Required action.
Keep only the lines from the top of the listing through the one with "The width and height of the screenshot is (1000, 690).", and reproduce them unaltered.
-- -- --
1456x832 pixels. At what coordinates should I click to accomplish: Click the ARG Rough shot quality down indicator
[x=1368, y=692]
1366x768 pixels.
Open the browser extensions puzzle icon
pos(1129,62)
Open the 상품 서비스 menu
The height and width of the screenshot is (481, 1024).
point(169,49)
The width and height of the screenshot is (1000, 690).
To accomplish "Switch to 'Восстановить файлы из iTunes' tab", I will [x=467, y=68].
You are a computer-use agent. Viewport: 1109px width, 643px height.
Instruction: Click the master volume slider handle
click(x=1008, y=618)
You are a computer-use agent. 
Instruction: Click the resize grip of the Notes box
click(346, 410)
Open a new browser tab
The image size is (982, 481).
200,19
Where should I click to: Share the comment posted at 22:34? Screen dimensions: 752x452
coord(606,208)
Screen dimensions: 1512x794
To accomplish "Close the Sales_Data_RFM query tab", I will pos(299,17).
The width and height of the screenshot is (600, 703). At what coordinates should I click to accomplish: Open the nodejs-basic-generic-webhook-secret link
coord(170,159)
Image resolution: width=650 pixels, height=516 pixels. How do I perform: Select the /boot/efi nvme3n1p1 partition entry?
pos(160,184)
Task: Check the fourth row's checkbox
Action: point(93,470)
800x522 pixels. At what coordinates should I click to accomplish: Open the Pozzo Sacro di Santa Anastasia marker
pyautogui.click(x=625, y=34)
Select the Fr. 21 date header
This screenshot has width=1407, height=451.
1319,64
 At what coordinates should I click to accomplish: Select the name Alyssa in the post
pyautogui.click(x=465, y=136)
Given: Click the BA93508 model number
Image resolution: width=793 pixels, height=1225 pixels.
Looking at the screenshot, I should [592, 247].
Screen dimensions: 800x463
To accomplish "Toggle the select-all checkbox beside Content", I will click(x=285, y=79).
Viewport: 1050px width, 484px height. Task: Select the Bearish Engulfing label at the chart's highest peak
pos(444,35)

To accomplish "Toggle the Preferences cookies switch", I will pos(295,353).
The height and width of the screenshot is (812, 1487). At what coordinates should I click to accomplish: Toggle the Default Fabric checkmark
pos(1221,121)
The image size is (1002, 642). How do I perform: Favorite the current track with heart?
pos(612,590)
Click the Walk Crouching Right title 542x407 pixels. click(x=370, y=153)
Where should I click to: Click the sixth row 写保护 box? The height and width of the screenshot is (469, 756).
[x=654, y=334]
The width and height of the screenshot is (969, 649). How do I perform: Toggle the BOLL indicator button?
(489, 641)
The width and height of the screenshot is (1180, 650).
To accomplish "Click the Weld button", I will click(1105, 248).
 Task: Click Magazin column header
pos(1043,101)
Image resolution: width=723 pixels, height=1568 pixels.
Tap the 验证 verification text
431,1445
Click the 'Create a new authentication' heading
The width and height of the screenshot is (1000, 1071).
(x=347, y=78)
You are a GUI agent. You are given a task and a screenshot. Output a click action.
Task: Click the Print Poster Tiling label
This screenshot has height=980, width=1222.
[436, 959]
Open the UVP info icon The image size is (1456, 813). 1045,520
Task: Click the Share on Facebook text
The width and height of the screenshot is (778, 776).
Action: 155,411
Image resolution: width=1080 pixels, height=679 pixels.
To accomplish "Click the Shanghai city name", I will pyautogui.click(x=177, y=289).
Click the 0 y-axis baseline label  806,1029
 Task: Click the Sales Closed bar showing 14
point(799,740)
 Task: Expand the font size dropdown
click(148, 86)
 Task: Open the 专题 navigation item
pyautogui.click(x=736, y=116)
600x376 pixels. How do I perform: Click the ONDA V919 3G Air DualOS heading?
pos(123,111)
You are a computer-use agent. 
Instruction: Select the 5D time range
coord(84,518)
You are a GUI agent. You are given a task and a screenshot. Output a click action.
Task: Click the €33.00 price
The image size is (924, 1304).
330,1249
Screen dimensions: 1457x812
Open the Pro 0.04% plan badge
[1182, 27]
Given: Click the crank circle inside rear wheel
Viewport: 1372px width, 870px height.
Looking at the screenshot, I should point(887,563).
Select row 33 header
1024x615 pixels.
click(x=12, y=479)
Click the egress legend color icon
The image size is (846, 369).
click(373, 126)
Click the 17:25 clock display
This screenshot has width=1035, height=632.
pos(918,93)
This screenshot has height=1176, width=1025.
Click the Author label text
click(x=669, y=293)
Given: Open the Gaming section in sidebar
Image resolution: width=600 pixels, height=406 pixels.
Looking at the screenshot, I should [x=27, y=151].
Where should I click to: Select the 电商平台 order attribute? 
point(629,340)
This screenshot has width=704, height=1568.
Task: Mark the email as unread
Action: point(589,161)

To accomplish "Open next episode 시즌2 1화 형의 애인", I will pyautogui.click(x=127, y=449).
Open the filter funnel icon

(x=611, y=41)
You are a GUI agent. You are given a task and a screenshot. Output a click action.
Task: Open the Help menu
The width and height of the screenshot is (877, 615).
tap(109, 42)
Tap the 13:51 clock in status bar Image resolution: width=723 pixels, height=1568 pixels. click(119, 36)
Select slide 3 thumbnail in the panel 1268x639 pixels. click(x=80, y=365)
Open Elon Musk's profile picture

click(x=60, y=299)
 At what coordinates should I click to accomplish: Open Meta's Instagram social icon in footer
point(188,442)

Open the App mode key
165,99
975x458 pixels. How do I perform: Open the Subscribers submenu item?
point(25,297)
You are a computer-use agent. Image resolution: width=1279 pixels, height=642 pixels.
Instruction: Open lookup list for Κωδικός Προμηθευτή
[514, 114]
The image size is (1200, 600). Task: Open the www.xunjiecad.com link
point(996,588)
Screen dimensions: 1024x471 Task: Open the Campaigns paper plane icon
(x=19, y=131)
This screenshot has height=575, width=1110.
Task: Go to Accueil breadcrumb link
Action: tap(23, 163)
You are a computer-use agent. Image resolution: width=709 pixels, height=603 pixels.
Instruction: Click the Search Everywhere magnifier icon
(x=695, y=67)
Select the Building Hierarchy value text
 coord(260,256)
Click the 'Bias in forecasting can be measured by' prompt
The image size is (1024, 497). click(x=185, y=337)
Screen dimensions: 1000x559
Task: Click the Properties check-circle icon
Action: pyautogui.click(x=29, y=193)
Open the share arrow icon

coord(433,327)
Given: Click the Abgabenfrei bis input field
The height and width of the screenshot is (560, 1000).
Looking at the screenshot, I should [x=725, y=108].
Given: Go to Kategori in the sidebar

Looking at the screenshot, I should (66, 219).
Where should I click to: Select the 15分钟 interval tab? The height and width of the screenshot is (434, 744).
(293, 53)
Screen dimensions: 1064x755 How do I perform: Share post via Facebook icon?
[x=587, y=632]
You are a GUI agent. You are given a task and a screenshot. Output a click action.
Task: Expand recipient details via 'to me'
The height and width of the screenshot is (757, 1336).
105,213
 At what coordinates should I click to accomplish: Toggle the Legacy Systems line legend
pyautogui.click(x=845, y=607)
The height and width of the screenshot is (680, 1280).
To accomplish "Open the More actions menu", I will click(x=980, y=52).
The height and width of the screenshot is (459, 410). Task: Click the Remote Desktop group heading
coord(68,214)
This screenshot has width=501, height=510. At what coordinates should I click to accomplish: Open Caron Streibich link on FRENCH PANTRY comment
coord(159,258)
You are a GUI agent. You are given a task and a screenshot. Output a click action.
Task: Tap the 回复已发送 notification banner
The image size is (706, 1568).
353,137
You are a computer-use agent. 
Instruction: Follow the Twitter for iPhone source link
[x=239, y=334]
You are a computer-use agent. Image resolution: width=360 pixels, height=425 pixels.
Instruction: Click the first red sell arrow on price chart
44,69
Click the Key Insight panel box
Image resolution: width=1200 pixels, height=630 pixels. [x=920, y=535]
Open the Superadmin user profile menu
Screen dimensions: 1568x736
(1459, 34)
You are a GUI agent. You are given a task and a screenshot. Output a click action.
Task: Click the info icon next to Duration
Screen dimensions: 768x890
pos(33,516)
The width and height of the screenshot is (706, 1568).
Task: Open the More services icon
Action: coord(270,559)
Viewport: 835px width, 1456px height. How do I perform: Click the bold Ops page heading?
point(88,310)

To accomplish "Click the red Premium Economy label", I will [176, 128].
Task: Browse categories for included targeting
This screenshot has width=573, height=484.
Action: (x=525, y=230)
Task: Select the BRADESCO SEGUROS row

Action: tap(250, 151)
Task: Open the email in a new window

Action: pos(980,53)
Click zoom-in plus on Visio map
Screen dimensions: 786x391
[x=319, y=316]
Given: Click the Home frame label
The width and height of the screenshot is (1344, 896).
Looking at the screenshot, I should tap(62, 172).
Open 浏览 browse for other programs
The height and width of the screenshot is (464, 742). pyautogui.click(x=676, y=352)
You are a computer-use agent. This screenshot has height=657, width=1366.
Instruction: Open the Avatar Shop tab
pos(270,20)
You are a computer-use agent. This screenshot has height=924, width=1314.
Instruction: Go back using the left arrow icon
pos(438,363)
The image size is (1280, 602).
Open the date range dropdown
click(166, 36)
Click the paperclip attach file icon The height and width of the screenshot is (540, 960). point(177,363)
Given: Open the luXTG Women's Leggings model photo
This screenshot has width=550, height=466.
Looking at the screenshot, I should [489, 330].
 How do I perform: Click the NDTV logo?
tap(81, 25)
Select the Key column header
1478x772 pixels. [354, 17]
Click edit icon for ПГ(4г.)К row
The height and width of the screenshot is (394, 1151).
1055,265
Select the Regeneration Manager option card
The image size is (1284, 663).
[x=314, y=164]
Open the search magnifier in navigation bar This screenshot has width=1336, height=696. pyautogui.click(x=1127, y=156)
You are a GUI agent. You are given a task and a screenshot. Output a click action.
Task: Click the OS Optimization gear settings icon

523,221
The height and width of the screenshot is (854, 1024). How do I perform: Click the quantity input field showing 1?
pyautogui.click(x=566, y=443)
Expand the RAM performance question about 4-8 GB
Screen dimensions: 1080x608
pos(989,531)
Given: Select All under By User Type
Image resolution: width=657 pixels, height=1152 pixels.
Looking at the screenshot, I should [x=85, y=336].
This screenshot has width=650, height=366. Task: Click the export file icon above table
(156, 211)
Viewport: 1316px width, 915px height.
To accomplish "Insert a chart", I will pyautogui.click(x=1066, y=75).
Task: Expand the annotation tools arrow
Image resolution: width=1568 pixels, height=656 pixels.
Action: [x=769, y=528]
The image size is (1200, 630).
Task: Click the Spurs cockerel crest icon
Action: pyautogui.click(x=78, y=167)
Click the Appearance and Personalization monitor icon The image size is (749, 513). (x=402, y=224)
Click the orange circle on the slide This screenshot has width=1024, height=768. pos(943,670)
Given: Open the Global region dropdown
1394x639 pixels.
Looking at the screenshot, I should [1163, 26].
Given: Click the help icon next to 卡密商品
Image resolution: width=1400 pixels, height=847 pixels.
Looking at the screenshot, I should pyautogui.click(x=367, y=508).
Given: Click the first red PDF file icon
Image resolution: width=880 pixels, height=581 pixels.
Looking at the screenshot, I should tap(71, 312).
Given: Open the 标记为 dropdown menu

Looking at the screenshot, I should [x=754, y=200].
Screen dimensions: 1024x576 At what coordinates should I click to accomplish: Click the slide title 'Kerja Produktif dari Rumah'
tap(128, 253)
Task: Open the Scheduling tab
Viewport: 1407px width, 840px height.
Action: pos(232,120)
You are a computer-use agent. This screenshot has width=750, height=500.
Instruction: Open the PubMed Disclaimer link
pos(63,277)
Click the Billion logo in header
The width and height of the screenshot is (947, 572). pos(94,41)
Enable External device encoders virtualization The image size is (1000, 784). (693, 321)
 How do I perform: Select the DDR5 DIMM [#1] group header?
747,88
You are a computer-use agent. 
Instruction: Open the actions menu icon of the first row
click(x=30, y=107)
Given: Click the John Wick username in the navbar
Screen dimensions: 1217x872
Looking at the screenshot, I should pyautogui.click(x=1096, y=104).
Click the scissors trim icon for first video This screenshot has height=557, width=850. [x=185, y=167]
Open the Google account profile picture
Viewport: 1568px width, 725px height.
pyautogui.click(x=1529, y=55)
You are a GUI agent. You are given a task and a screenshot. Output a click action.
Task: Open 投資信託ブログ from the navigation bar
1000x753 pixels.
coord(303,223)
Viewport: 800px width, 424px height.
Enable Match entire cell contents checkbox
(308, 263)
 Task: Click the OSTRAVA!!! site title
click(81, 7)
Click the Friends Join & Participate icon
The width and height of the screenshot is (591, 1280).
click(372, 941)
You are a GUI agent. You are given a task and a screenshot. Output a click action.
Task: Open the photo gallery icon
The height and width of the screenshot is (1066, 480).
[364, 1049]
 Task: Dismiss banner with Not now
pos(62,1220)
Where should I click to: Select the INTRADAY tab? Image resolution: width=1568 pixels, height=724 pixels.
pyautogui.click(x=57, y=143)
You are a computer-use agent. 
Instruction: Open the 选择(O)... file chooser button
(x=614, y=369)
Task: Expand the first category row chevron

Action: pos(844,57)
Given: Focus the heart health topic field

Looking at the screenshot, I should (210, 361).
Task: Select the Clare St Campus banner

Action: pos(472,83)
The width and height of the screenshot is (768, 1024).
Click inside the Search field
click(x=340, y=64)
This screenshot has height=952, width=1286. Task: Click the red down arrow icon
-- -- --
Problem solution.
1456x832 pixels. At what coordinates should I click to accomplish: Click the ARG Rough shot quality down indicator
[x=1368, y=692]
1366x768 pixels.
Open the browser extensions puzzle icon
pos(1129,62)
Open the 상품 서비스 menu
The height and width of the screenshot is (481, 1024).
point(169,49)
The width and height of the screenshot is (1000, 690).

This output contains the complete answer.